::: TEXTAUSZUG :::

Das ABC ist mit widersprüchlichen Konnotationen verknüpft und insofern auf spannungsvolle Weise semantisiert.

  • Zum einen steht es in seiner Eigenschaft als Strukturierungsprinzip von Lexika, Enzyklopädien, Wörterbüchern etc. für die Fragmentierung von Wissen: Wissen wird im alphabetisch aufgebauten Kompendium (anders als in Spielformen älterer Enzyklopädietypen) bruchstückweise dargeboten – und verweist damit indirekt auf die Bruchstückhaftigkeit allen Wissens, ja auf die Partikularität, Zersplitterung, Fragmentierung der Welt selbst, die Gegenstand des Wissens ist.
  • Zum anderen steht das ABC für das Ganze, für eine Totalität von Elementen, aus denen sich alles Mögliche zusammensetzen läßt. In Werbeformeln und Buchtiteln wie »... von A bis Z« wird daran noch erinnert; sie drücken den Anspruch aus, alles Mögliche oder doch alles Relevante über einen Gegenstand, ein Thema etc. zu bieten.

::: BEREITGESTELLTE EINTRÄGE :::

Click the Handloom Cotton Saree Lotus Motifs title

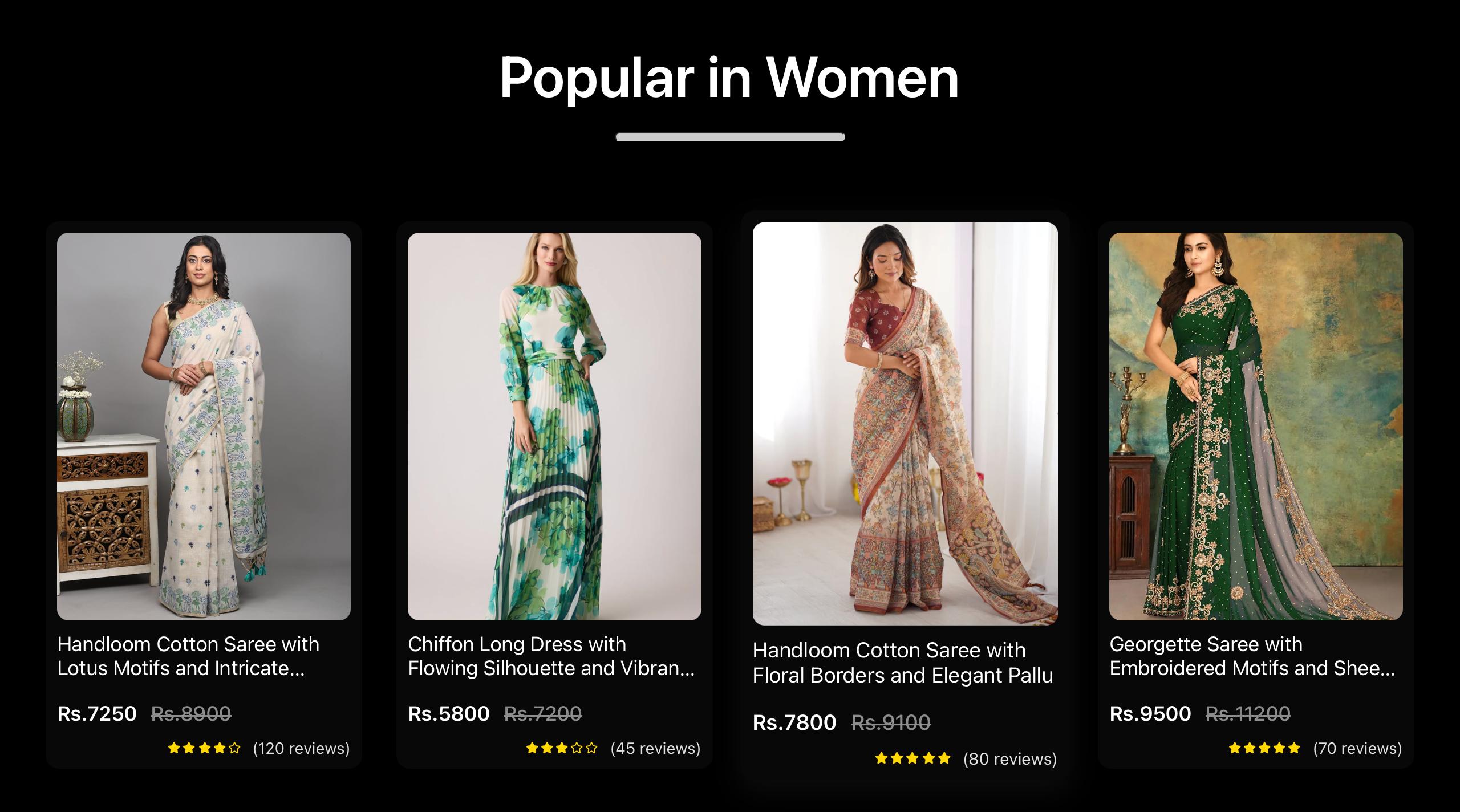(188, 656)
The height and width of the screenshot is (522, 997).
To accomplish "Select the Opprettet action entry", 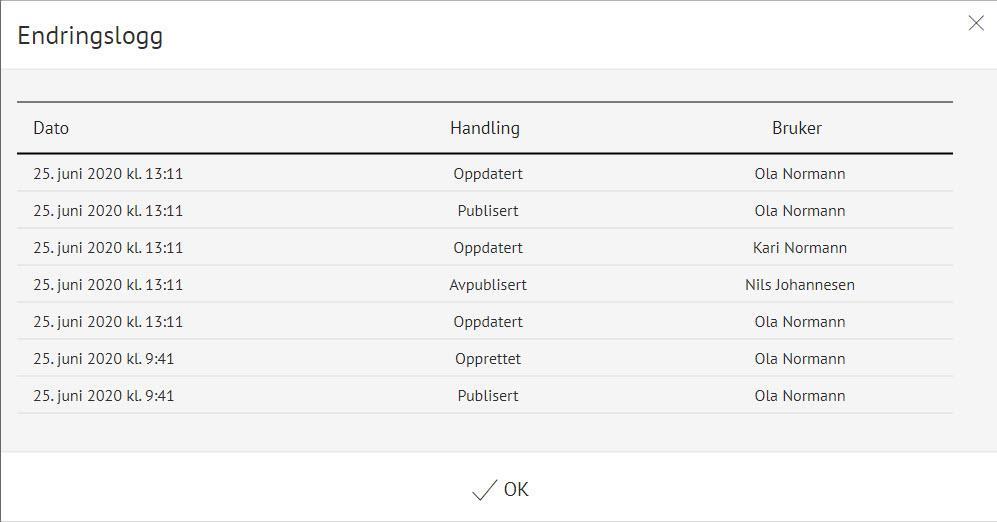I will pos(488,359).
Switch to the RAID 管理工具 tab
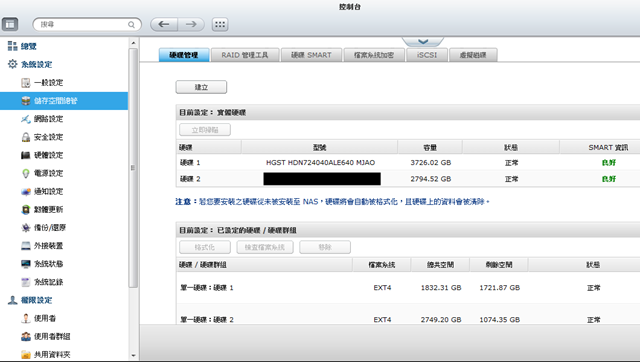 (x=245, y=55)
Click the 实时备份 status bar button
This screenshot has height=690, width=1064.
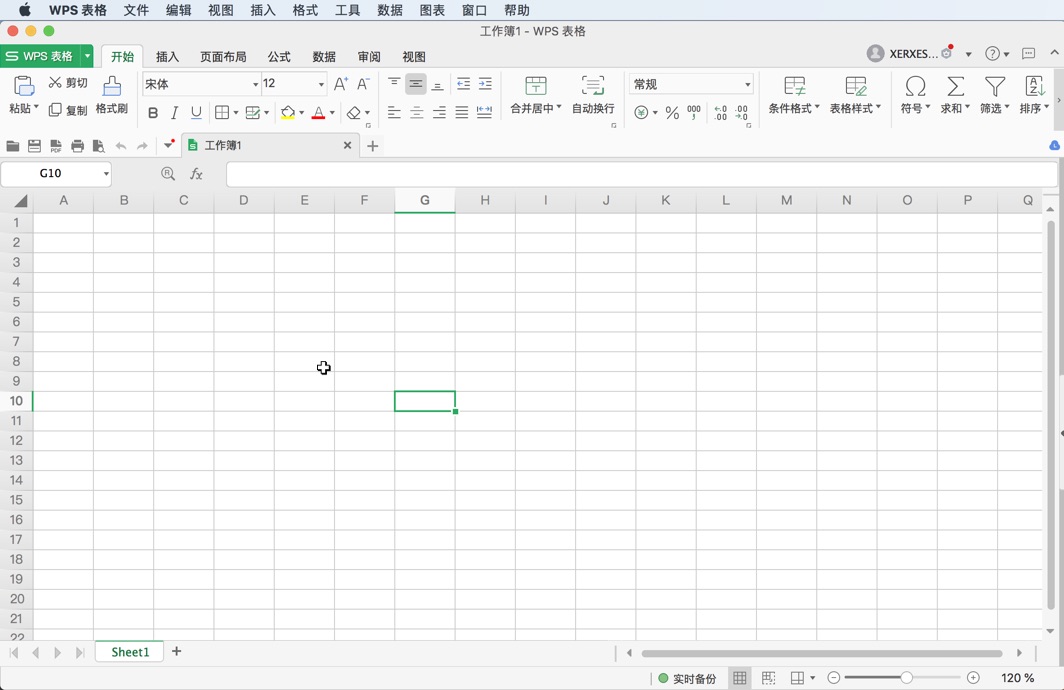tap(687, 677)
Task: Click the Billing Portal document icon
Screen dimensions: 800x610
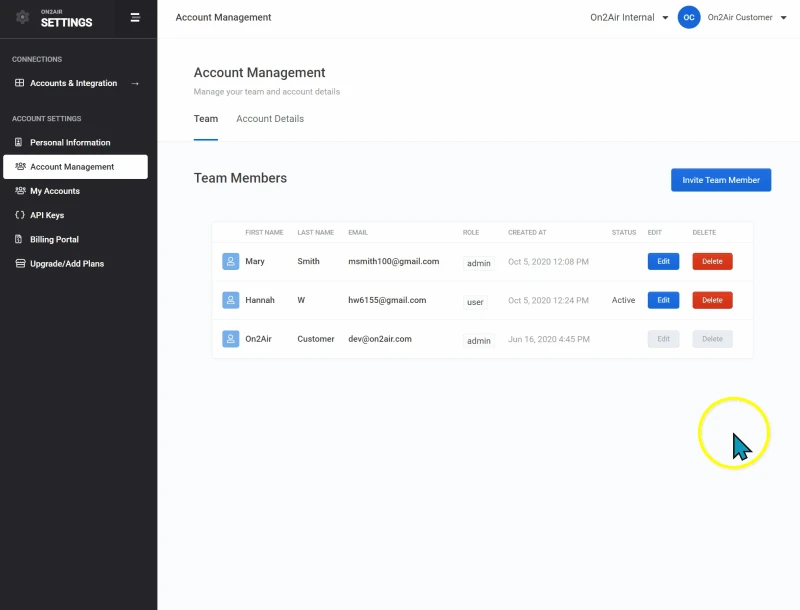Action: click(20, 239)
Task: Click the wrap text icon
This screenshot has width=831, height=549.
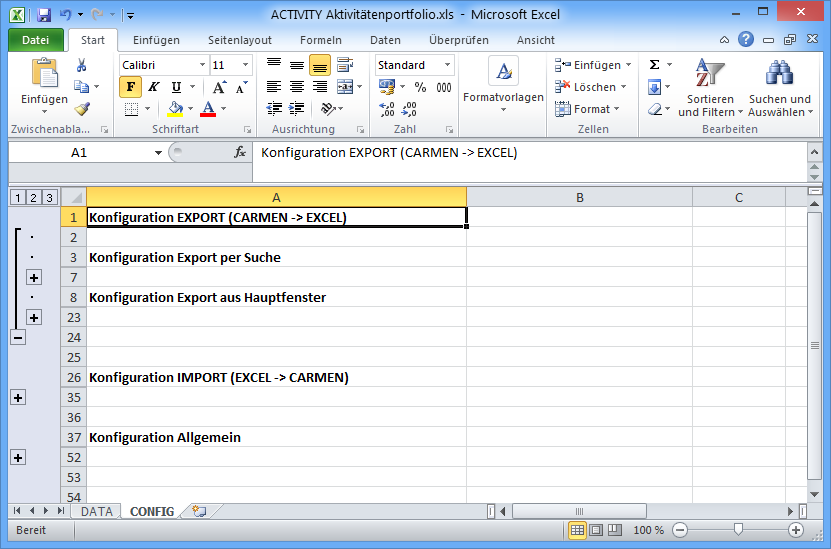Action: pos(344,65)
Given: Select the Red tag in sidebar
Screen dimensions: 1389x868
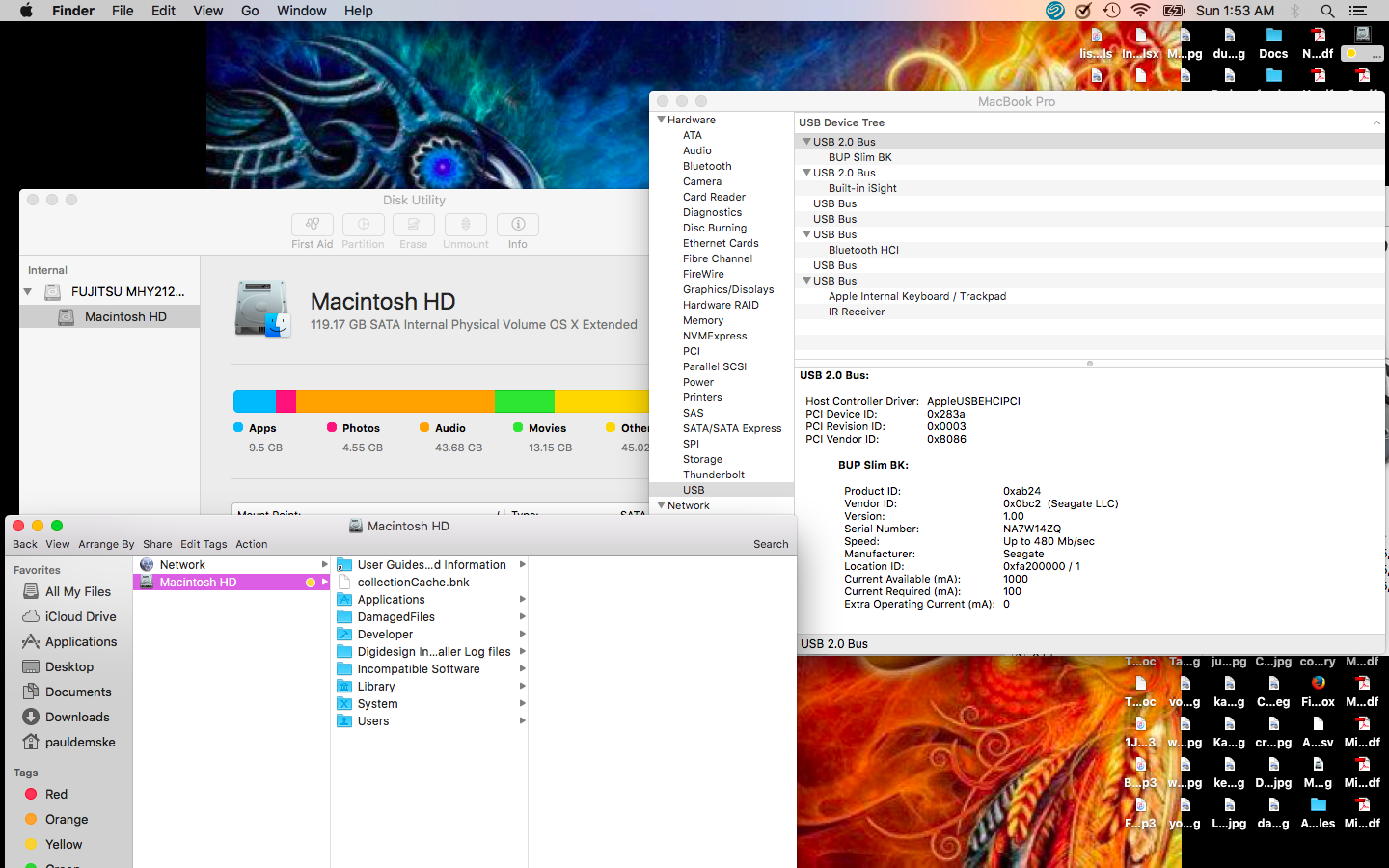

:::

## ZU ERLEDIGENDE AUFGABE
Schreibe aus dem Auszug über das ABC den Wortlaut ab, der mit „Das ABC ist“ beginnt und mit „des Wissens ist.“ endet. Verwende dafür nur den Auszug und sonst nichts.

## ANTWORTBEREICH
Das ABC ist mit widersprüchlichen Konnotationen verknüpft und insofern auf spannungsvolle Weise semantisiert.

  • Zum einen steht es in seiner Eigenschaft als Strukturierungsprinzip von Lexika, Enzyklopädien, Wörterbüchern etc. für die Fragmentierung von Wissen: Wissen wird im alphabetisch aufgebauten Kompendium (anders als in Spielformen älterer Enzyklopädietypen) bruchstückweise dargeboten – und verweist damit indirekt auf die Bruchstückhaftigkeit allen Wissens, ja auf die Partikularität, Zersplitterung, Fragmentierung der Welt selbst, die Gegenstand des Wissens ist.